Dalam drama klasik Aeschylian Prometheus Bound  salah satu karakter, Eos, yang telah menjadi sangat berakar dalam masalah psikologis, mengatakan  lebih baik bagi seseorang untuk mati daripada menderita setiap hari. Tampaknya Aeschylus tidak menentang eutanasia. "Lebih baik mati sekali dan untuk semua daripada menyeret hari-hariku yang tersisa dalam kesedihan."
Sophocles  lahir di c. 495 SM dan meninggal pada 406 SM; keluarganya sangat nyaman. Seorang atlet dan musisi yang tampan dan sukses, ia menikmati harga diri yang tinggi dari rekan-rekan warganya, memegang jabatan politik dan keagamaan. Rasa hormat Sophocles yang mendalam pada para dewa menghasilkan sudut pandangnya yang sangat negatif sehubungan dengan eutanasia. Dia percaya  hidup adalah kebaikan tertinggi yang diberikan kepada umat manusia oleh para dewa.

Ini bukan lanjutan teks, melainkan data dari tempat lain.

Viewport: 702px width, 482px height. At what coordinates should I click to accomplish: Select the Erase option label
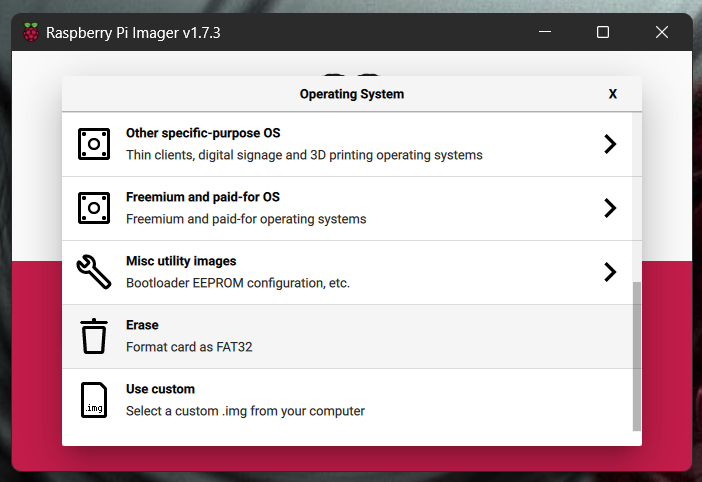click(x=142, y=325)
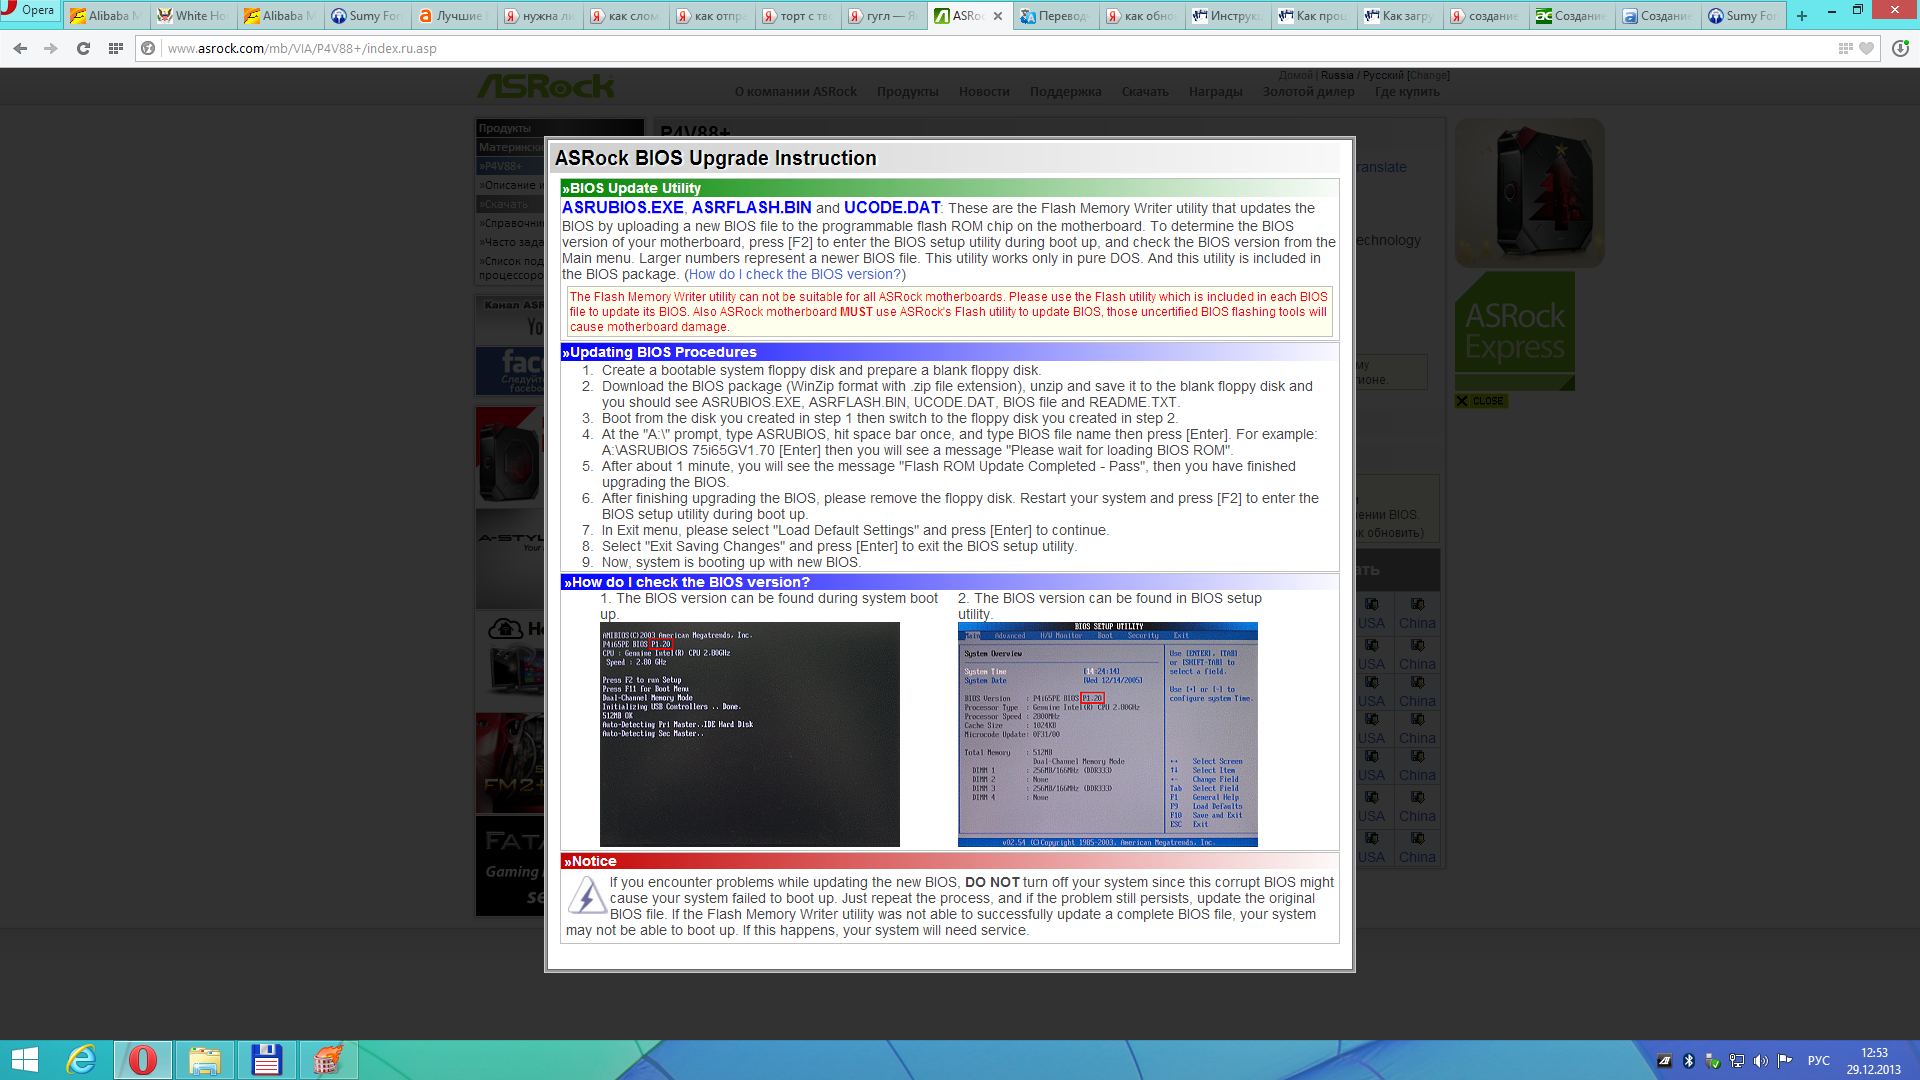Close the active ASRock tab

tap(998, 16)
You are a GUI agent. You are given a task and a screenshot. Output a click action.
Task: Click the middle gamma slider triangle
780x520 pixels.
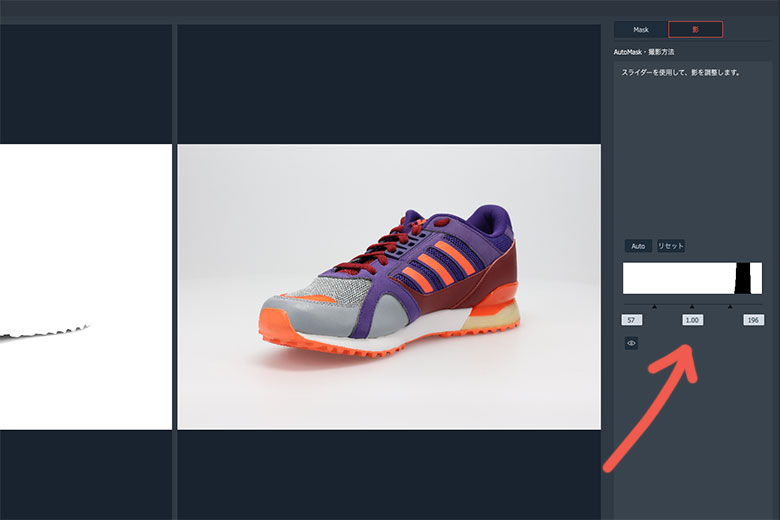pyautogui.click(x=692, y=307)
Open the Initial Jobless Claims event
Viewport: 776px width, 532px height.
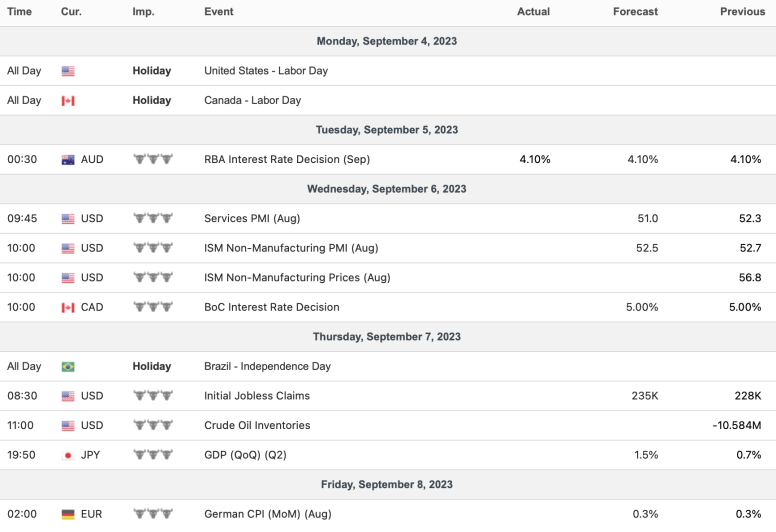point(257,396)
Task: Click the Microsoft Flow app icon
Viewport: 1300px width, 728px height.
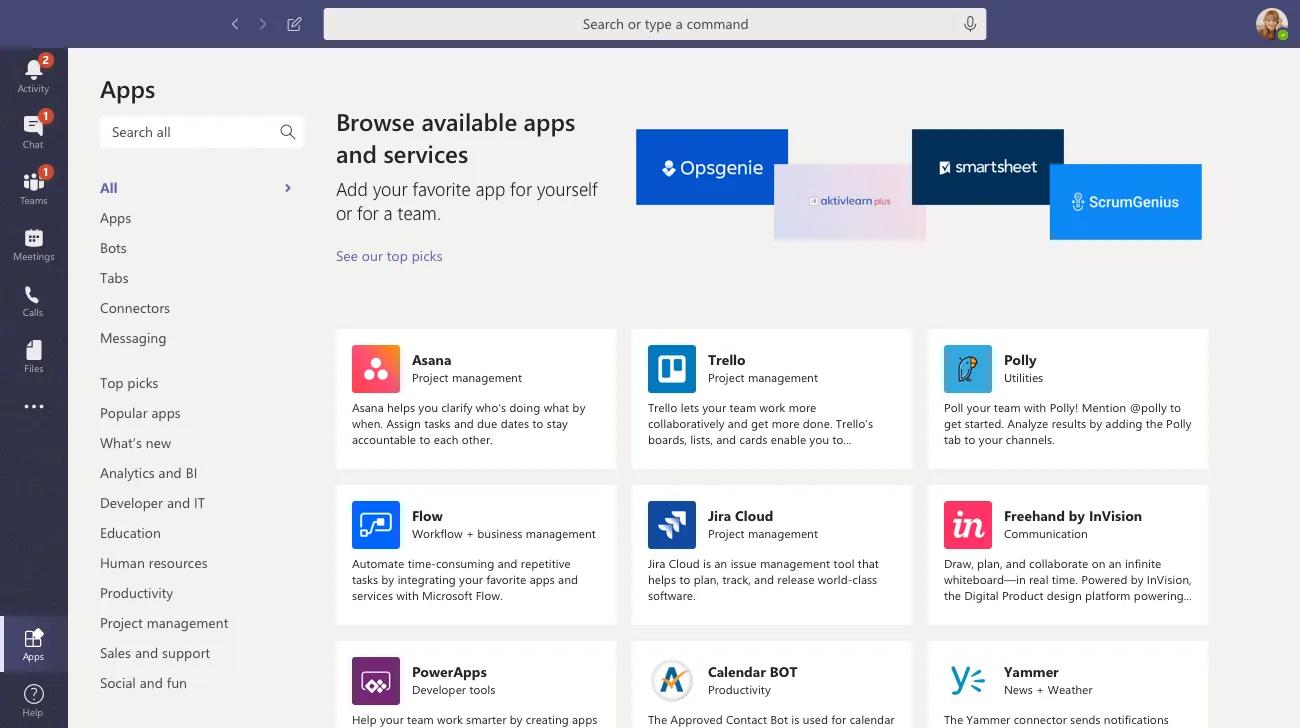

Tujuh tragedi Sophoclean telah bertahan, berlangsung sekitar 40 tahun atau lebih. Â Sophocles adalah penerima berbagai penghargaan untuk permainannya.Â
Di Antigone  menyatakan  tidak ada orang yang begitu bodoh hingga ingin mati: 'Siapa yang berdoa mati itu gila.' "Tidak ada orang yang begitu bodoh sehingga dia terpikat pada kematian." Namun, dalam drama lain, The Women of Trachis merujuk pada dilema yang ditimbulkan oleh eutanasia berbantuan: Protagonis Heracles, yang menderita sakit yang tak tertahankan, meminta putranya, Hyllus, untuk membantunya mengakhiri hidupnya: 'Berbaringlah tubuh dan menyalakannya dengan obor pinus menyala.Â
Dan jangan sampai air mata berkabung terlihat di sana. Hyllus mengeluh  dengan melakukan itu, dia akan 'menjadi pembunuh' dan akan menunjukkan rasa tidak hormat kepada para dewa. "Apa yang harus kamu lakukan dari ayahku adalah  aku harus menjadi pembunuh yang bersalah atas darahmu." Ayah, ayah, bagaimana Anda bisa? Anda meminta saya untuk menjadi pembunuh Anda, tercemar dengan darah Anda. ' Dan Heracles menjawab: 'Tidak, saya tidak. Saya meminta Anda untuk menjadi tabib saya, atau' tabib dari penderitaan saya, satu-satunya dokter dari rasa sakit saya.
Euripides, yang lahir di pulau Salamis di c. 480 SM dan meninggal pada 406 SM, adalah yang paling modern dari tiga dramawan; dia menulis lebih dari 100 drama, 18 di antaranya selamat dan yang lain dikenal dalam fragmen. Di antara inovasinya adalah pengenalan realisme dan mesin yang muncul dari surga, yang darinya muncul dewa: ketika permainan berlanjut sampai pada kesimpulannya, makhluk ilahi ini tampaknya menyelesaikan jalan buntu, menawarkan solusi.